Research will determine cost savings of using therapeutically equivalent treatments

The UC Berkeley School of Public Health is pleased to announce that James Robinson, PhD, MPH, professor and chair of the Health Policy and Management Division, has been awarded a two-year, $340,000 grant by the Arnold Ventures Foundation to determine potential cost savings from wider use of biosimilars—therapeutically equivalent but less expensive versions of biologic medical treatments for cancer.

Working with 2017–2022 data from the national BlueCross BlueShield Axis claims warehouse—which includes tens of millions of enrollees and hundreds of millions of claims each year—Robinson will track pricing, consumer cost-sharing, and total spending of cancer biosimilars and biologics and evaluate the potential monetary savings on the part of physicians, patients, and investors.

“Competition finally is coming to the world of expensive cancer therapies, as blockbuster biological drugs lose their patent protection and face cheaper but therapeutically equivalent biosimilars,” said Robinson. “This project will track the adoption of biosimilars and assess the impact of changes in physician payment and consumer insurance coverage on pricing and savings in hospital-based and non-hospital drug infusion clinics.”

Traditionally, prices vary widely between sites of care, depending on the provider’s bargaining power.
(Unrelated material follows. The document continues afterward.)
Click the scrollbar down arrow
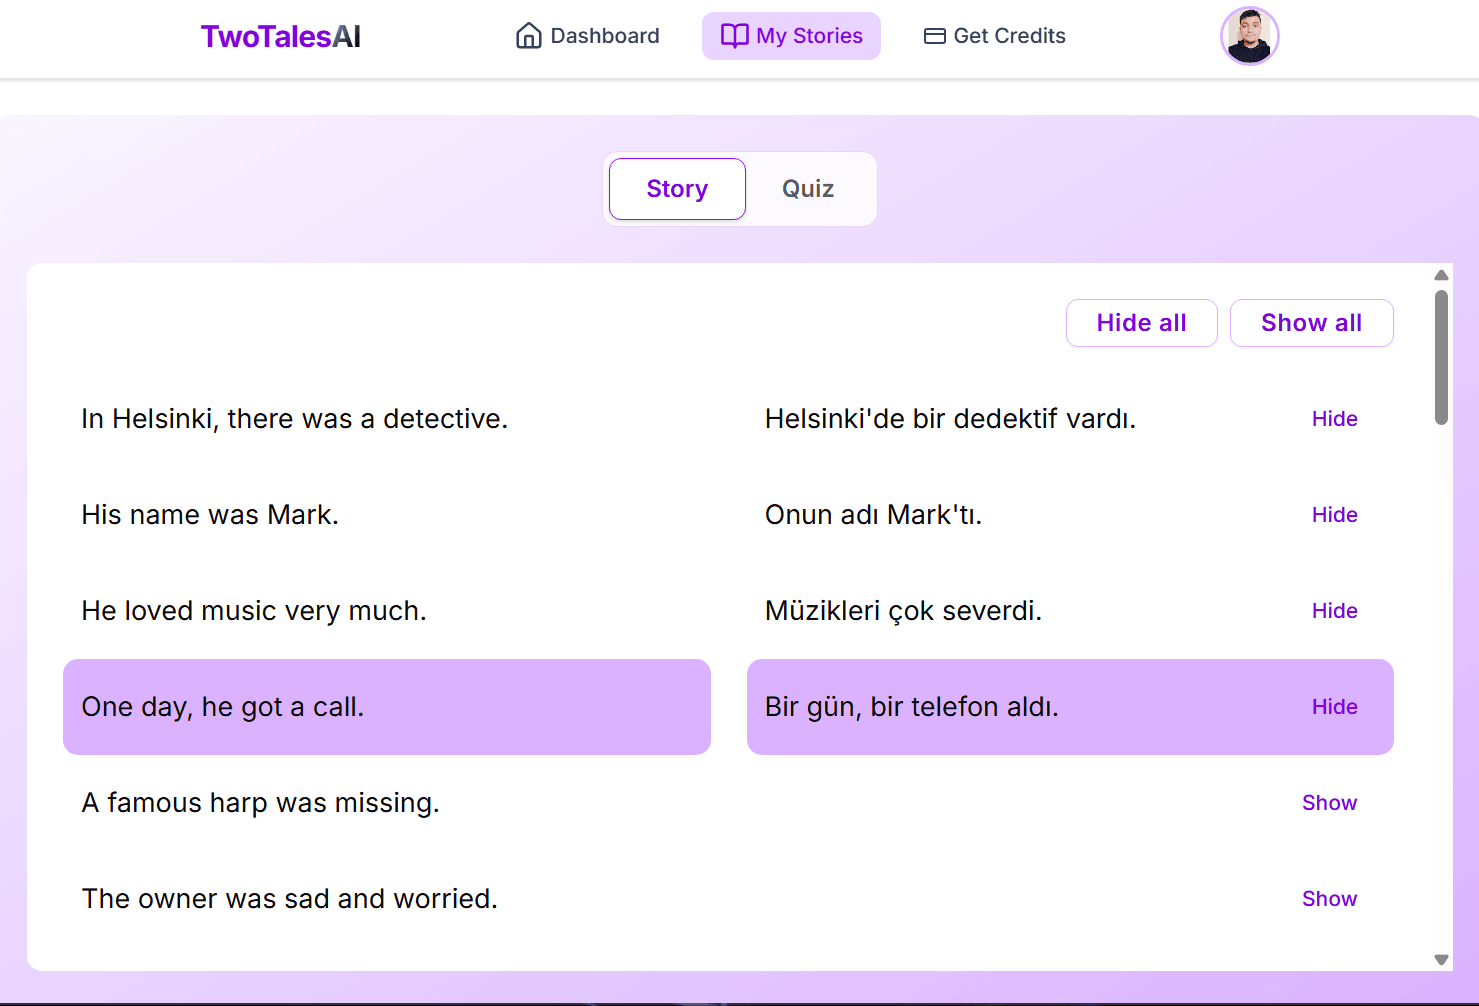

Insurers are responding to this by adjusting payment methods and changing how consumers share the cost of medication. Reductions in drug prices are important to forestall this tightening of administrative and cost sharing obstacles to patient access.

“Achieving these savings will require changes to insurers’ methods of drug procurement, physicians’ methods of reimbursement, and patients’ insurance benefit designs. This study will contribute to the policy and payer discussions on how to accelerate these changes and achieve the greatest potential benefit from biosimilars in oncology,” said Robinson in his project brief.

“The hope is that savings from biosimilars will free up funds that can be used by health plans to increase patient access to existing drugs and by drug manufacturers to develop the next generation of treatment.”